3. Number of experts used to establish the ground truth for the test set and the qualifications of those experts (e.g. radiologist with 10 years of experience)

• Not applicable. Since no clinical test data was used and the evaluation was based on non-clinical comparative performance, there was no "ground truth" established by medical experts in the context of patient outcomes. The "ground truth" for non-clinical tests is established by engineering specifications, recognized standards, and the performance of the predicate device.

4. Adjudication method (e.g. 2+1, 3+1, none) for the test set

• Not applicable. This refers to methods for resolving discrepancies among expert readers in clinical studies. No clinical studies were conducted for this submission.

5. If a multi-reader multi-case (MRMC) comparative effectiveness study was done, If so, what was the effect size of how much human readers improve with AI vs without AI assistance

• Not applicable. This device is a mechanical DVT compression device, not an AI-powered diagnostic or assistive tool for human readers. No MRMC study was performed.

6. If a standalone (i.e. algorithm only without human-in-the-loop performance) was done

• Not applicable. This is a physical medical device, not an algorithm or software-only device.

7. The type of ground truth used (expert consensus, pathology, outcomes data, etc)

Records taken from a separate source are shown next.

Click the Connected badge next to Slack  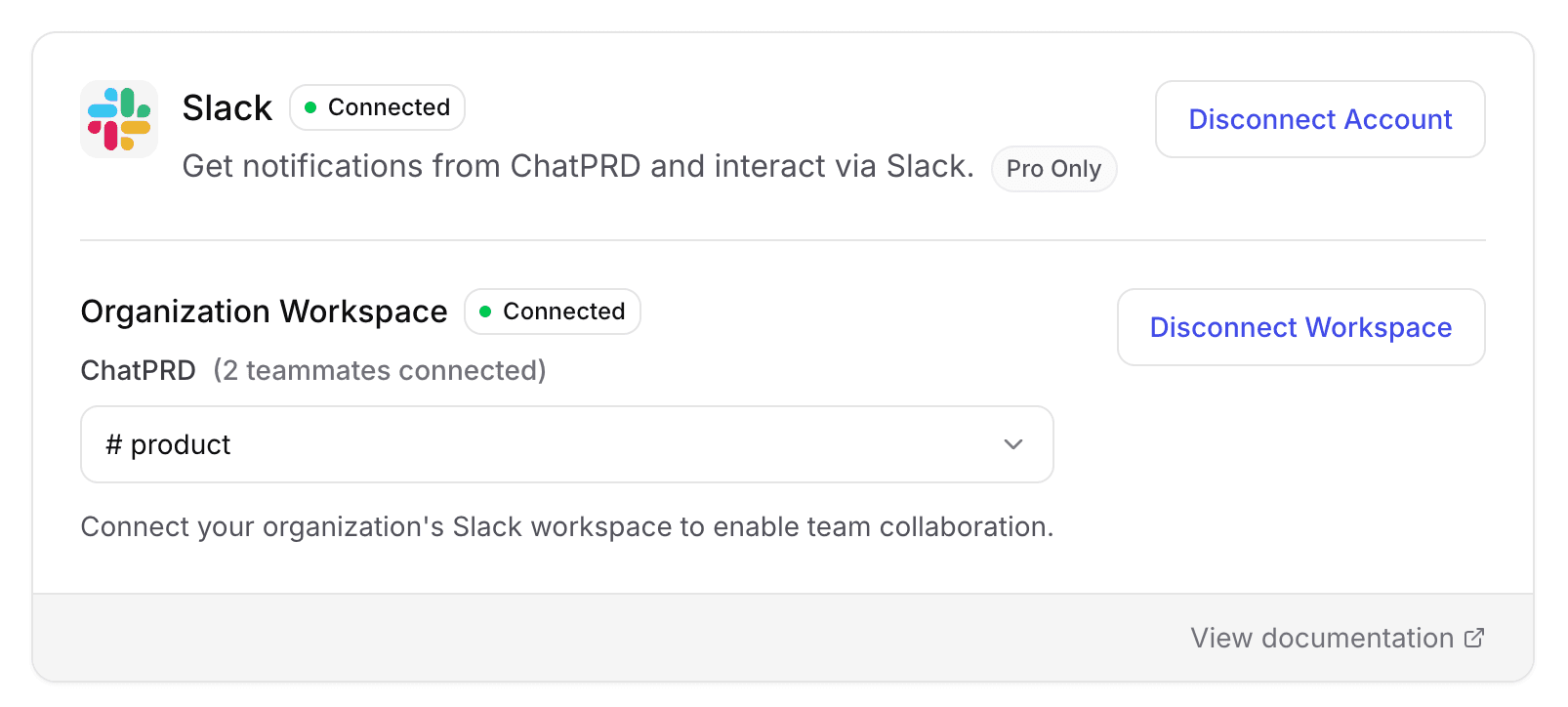coord(378,107)
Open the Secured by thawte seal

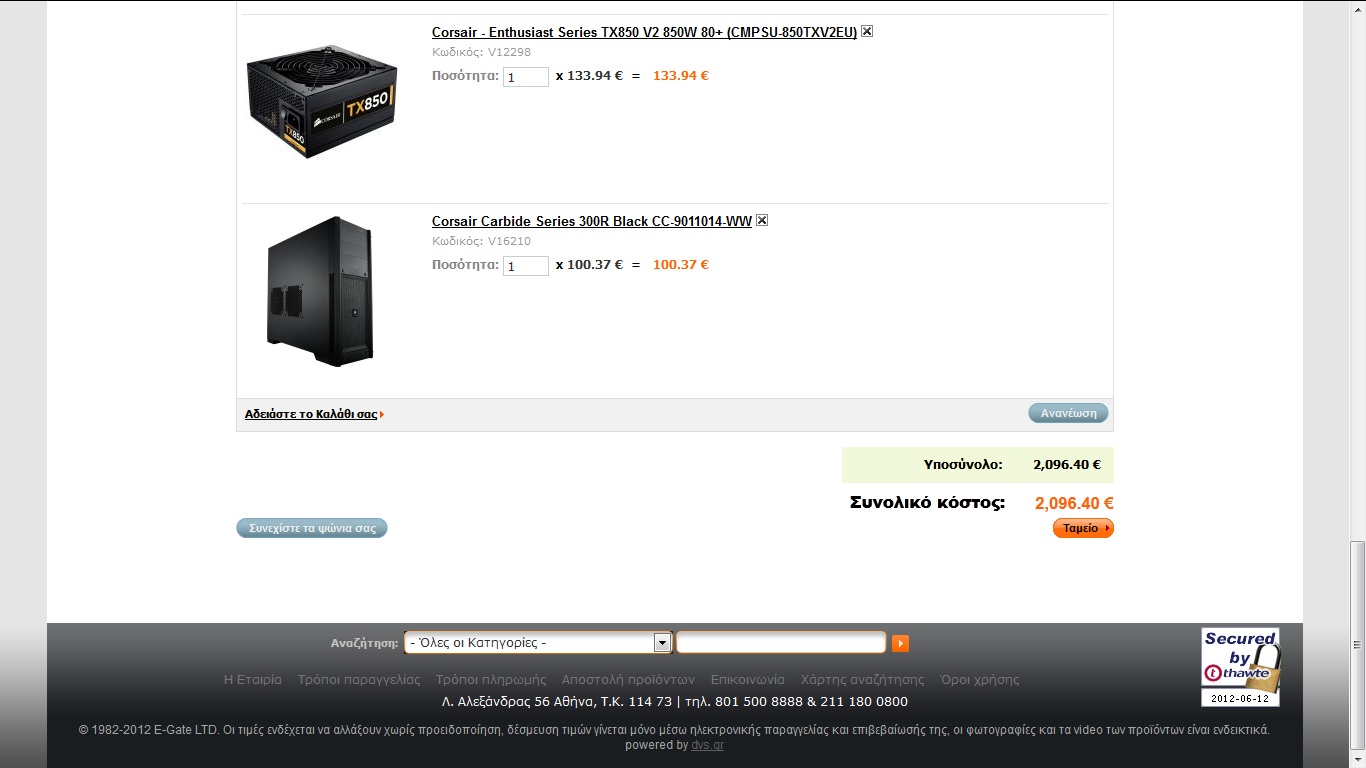click(x=1240, y=667)
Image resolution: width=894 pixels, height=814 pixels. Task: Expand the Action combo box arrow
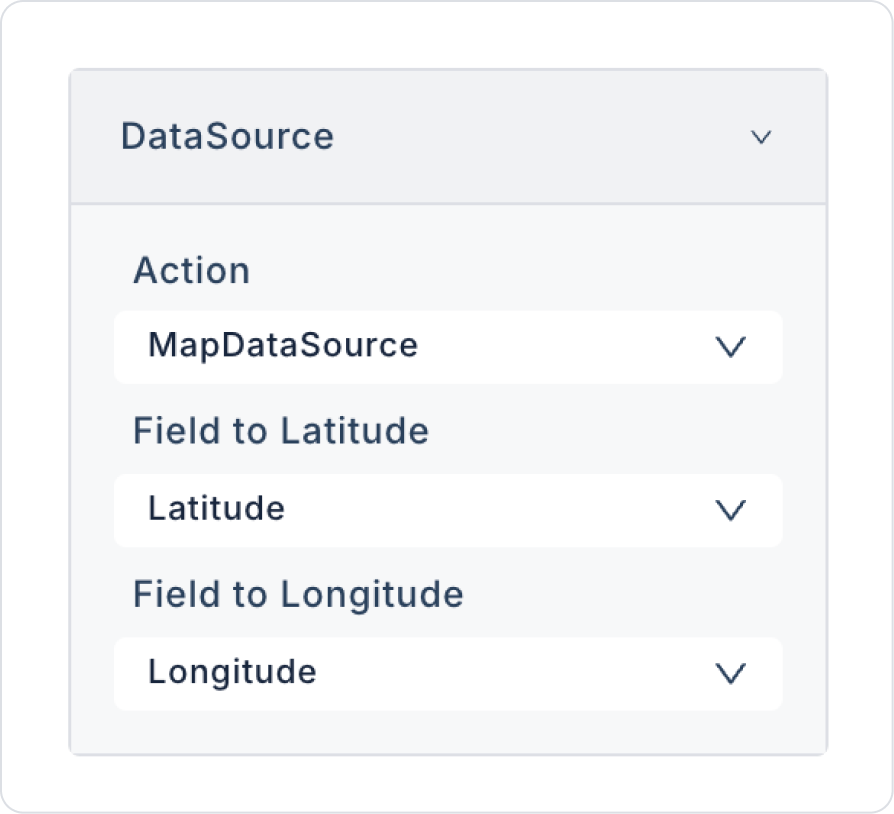tap(732, 347)
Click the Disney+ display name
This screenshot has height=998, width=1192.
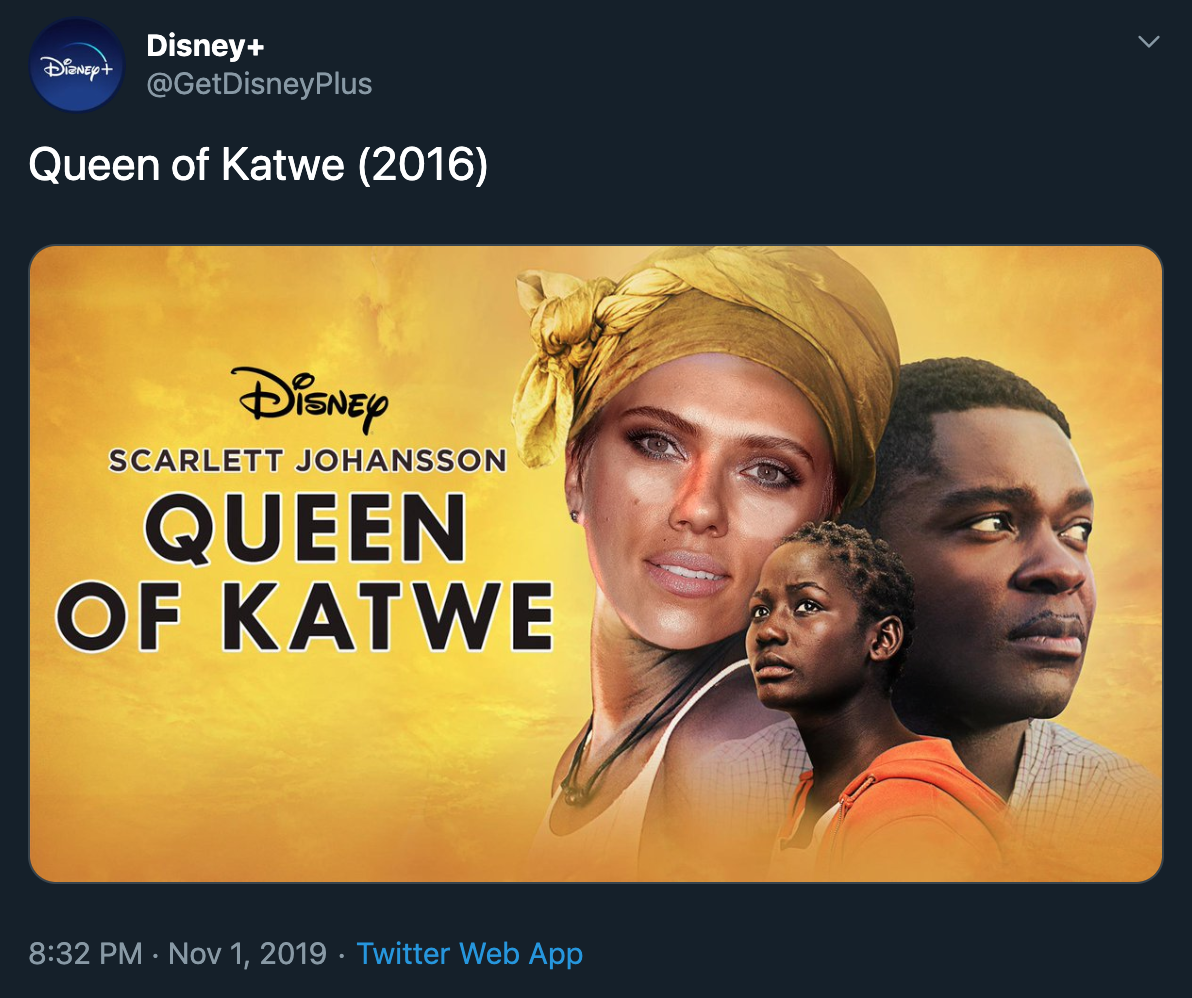pyautogui.click(x=205, y=45)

• For the non-clinical performance tests, the "ground truth" was based on:
  • Engineering specifications and design requirements: The device had to perform within specified parameters (e.g., pressure, inflation/deflation times).
  • Compliance with recognized standards: (e.g., biocompatibility standards, electrical safety standards IEC 60601-1, EMC standards IEC 60601-1-2).
  • Performance of the predicate device: The subject device's performance was compared to that of the legally marketed predicate device to demonstrate substantial equivalence.

8. The sample size for the training set

• Not applicable. As the submission did not involve AI/machine learning, there is no concept of a "training set."

9. How the ground truth for the training set was established

• Not applicable. As the submission did not involve AI/machine learning, there is no "training set" or corresponding ground truth establishment.

In summary: The FDA clearance for the VesoFlow Lite DVT Compression Device was based on demonstration of substantial equivalence through comprehensive non-clinical testing (bench testing, safety, and performance evaluations) against a legally marketed predicate device, rather than new clinical trials or studies with explicit acceptance criteria for human performance or diagnostic accuracy. The key "study" was the comparative performance testing and verification of compliance with various safety and performance standards.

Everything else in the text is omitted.